US 12,235,861 B2
Automated refinement and correction of exploration and/or production data in a data lake
Tze W. Ma, Spring, TX (US); Vincent Bergbauer, Katy, TX (US); and Krishna Mudda, Houston, TX (US)
Assigned to SCHLUMBERGER TECHNOLOGY CORPORATION, Sugar Land, TX (US)
Appl. No. 16/646,930
Filed by SCHLUMBERGER TECHNOLOGY CORPORATION, Sugar Land, TX (US)
PCT Filed Sep. 13, 2018, PCT No. PCT/US2018/050870
§ 371(c)(1), (2) Date Mar. 12, 2020,
PCT Pub. No. WO2019/055647, PCT Pub. Date Mar. 21, 2019.
Claims priority of provisional application 62/557,871, filed on Sep. 13, 2017.
Prior Publication US 2020/0278979 A1, Sep. 3, 2020
Int. Cl. G06F 16/25 (2019.01); G06F 16/215 (2019.01); G06F 16/23 (2019.01); G06N 20/00 (2019.01)

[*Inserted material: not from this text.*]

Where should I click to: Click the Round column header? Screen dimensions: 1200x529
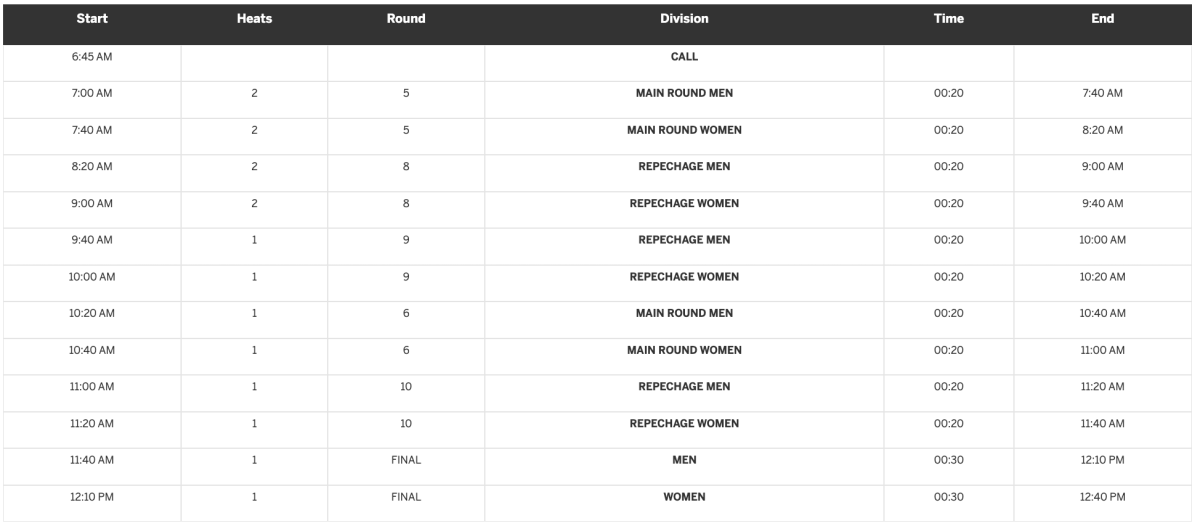406,18
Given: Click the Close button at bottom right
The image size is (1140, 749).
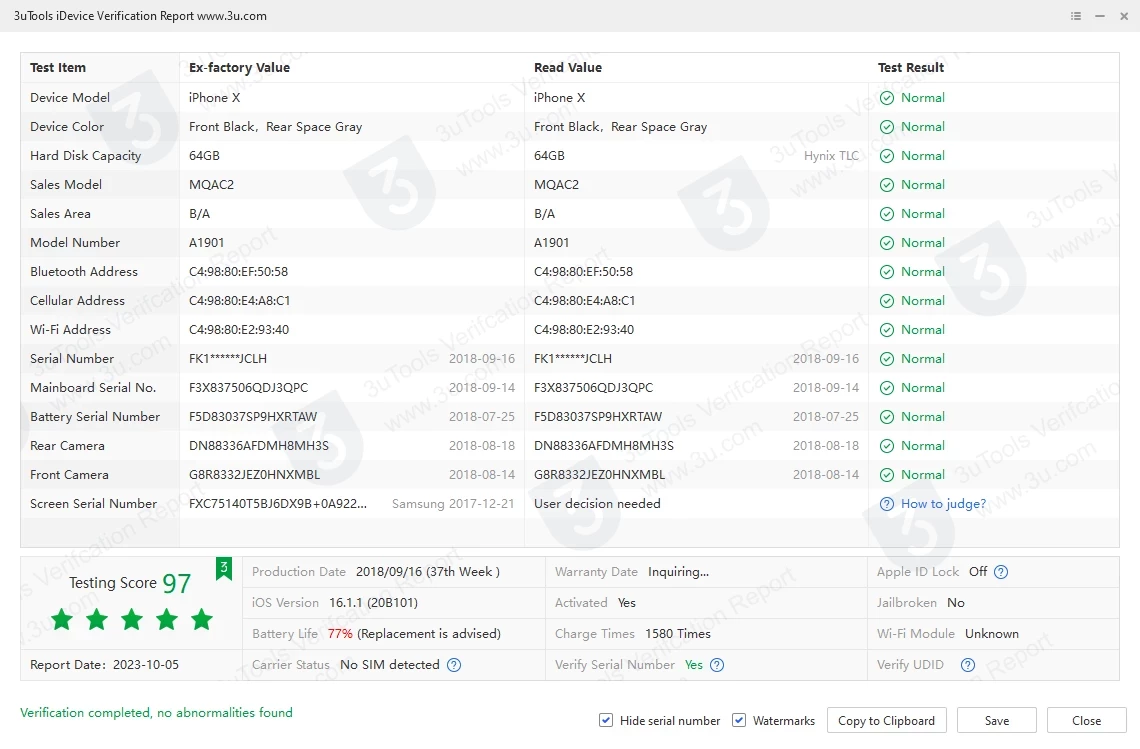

CPC G06F 16/254 (2019.01) [G06F 16/215 (2019.01); G06F 16/2365 (2019.01); G06N 20/00 (2019.01)] 17 Claims
OG exemplary drawing
 
1. A method implemented by one or more processors, the method comprising:
receiving data from a client device to obtain received data, the received data associated with an operation occurring at an exploration and production system of oilfield operations with a plurality of data sources;
ingesting the received data into a data lake using ingestor components of the plurality of data sources to generate ingested data, wherein ingesting the received data includes storing the received data in the data lake in a first format, the first format being a same format in which the received data is received;
indexing the ingested data into a search index;
receiving a request to export, from the data lake, the ingested data in a second format that is different than the first format in which the received data is received and stored;
generating, from the data lake and using the index, a consumption model for the ingested data, wherein the consumption model is configured to transform the ingested data in the first format;
applying the consumption model to the ingested data in the first format to generate modified data in the first format;
applying, after applying the consumption model to the ingested data, one or more transformations to the modified data to convert the modified data into formatted data that is formatted in the second format;
exporting the formatted data from the data lake to a consumption service;
tracking the one or more transformations made to the modified data to generate tracking data;
storing, in the data lake, the tracking data as a set of nodes and edges in a graph database;
receiving, after storing, an external change to the modified data to generate changed data; reapplying, using the tracking data in the graph database, the one or more transformations to the changed data to generate reformatted changed data;
receiving changed received data comprising a change to the received data:
generating metadata by applying a transformation to the changed received data, wherein the generated metadata comprises at least one of quality score, verified channels and verified channel units;
rerunning, automatically using the tracking data, the consumption model on the changed received data and the metadata to generate changed modified data in the first format;
reapplying the one or more transformations to the changed modified data to convert the changed modified data into changed formatted data that is formatted in the second format; and
returning the changed formatted data to the consumption service.